Aim of the task:
Up to and including the line with "Given: Toggle the 編集 checkbox", restate the records below word for word, beginning with their first line.

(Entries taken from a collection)
---
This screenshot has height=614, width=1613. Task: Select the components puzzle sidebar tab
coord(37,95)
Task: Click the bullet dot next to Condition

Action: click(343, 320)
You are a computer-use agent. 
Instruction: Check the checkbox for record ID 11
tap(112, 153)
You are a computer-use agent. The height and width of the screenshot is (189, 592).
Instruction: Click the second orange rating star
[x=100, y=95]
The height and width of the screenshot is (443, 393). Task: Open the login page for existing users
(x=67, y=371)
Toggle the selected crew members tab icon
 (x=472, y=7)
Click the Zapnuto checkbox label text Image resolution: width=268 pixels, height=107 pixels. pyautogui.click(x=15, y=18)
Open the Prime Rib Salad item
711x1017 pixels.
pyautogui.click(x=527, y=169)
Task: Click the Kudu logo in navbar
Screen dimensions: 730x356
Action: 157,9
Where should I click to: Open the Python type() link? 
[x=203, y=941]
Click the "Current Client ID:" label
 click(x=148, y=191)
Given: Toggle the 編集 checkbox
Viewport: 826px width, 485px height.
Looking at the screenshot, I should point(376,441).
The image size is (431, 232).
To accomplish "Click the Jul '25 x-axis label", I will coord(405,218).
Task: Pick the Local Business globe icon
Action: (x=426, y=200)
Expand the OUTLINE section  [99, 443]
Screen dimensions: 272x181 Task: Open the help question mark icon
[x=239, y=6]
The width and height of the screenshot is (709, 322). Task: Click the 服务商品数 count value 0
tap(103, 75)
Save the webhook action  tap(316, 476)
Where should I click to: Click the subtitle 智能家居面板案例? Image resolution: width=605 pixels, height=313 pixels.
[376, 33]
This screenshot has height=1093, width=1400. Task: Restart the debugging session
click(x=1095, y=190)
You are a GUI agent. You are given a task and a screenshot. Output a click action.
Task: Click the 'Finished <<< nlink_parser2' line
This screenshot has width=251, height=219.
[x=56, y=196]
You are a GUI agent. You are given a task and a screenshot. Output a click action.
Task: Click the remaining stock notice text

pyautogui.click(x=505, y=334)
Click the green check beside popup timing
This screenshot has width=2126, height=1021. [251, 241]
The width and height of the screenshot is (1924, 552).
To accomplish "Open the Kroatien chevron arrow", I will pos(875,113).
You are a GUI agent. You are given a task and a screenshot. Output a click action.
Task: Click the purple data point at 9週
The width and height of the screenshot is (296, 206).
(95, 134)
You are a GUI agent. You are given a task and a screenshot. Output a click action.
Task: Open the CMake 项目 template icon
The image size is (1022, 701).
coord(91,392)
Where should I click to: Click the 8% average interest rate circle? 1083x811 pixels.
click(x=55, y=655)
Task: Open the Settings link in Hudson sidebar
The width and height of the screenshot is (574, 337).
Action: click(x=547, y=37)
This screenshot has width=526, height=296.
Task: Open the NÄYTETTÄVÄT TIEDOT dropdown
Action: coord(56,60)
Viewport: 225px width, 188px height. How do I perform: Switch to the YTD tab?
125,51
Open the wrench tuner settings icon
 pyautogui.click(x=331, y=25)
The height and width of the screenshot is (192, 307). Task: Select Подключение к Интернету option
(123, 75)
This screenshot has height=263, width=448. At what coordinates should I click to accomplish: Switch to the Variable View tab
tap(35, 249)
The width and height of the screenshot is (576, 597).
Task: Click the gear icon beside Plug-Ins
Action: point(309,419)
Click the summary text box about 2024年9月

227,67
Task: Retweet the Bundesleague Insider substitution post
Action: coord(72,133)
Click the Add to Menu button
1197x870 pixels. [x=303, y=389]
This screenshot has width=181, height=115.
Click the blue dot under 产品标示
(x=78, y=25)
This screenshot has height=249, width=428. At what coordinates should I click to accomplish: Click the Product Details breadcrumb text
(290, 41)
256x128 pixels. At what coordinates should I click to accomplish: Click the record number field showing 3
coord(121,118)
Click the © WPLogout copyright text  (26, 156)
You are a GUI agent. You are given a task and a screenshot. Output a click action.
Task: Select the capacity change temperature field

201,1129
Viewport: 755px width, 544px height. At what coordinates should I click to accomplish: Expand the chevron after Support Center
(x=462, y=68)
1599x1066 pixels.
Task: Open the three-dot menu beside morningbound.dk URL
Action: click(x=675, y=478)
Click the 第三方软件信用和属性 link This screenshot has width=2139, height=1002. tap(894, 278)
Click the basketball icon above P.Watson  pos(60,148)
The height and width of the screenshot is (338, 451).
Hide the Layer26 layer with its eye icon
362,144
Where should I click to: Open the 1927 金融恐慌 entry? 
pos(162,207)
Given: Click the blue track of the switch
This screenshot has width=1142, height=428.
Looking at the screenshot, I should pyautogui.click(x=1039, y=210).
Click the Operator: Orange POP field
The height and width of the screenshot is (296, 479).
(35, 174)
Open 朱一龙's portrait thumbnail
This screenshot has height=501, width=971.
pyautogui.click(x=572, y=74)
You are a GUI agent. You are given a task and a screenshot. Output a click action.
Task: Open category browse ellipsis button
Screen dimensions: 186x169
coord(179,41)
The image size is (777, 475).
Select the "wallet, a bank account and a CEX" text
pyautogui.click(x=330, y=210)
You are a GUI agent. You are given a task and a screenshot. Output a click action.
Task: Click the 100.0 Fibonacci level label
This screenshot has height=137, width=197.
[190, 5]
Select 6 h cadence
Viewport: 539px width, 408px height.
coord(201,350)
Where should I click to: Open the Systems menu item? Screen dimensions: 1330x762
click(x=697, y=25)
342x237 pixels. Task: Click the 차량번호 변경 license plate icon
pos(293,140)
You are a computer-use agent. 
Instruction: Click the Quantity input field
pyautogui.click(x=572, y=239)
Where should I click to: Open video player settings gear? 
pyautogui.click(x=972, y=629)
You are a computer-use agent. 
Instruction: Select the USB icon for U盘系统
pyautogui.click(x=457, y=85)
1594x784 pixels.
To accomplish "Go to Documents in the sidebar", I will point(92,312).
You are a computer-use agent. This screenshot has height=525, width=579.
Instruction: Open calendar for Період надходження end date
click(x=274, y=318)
---
Written answer:
This screenshot has height=614, width=1613. Task: Select the components puzzle sidebar tab
coord(37,95)
Task: Click the bullet dot next to Condition

Action: click(343, 320)
You are a computer-use agent. 
Instruction: Check the checkbox for record ID 11
tap(112, 153)
You are a computer-use agent. The height and width of the screenshot is (189, 592).
Instruction: Click the second orange rating star
[x=100, y=95]
The height and width of the screenshot is (443, 393). Task: Open the login page for existing users
(x=67, y=371)
Toggle the selected crew members tab icon
 (x=472, y=7)
Click the Zapnuto checkbox label text Image resolution: width=268 pixels, height=107 pixels. pyautogui.click(x=15, y=18)
Open the Prime Rib Salad item
711x1017 pixels.
pyautogui.click(x=527, y=169)
Task: Click the Kudu logo in navbar
Screen dimensions: 730x356
Action: 157,9
Where should I click to: Open the Python type() link? 
[x=203, y=941]
Click the "Current Client ID:" label
 click(x=148, y=191)
Given: Toggle the 編集 checkbox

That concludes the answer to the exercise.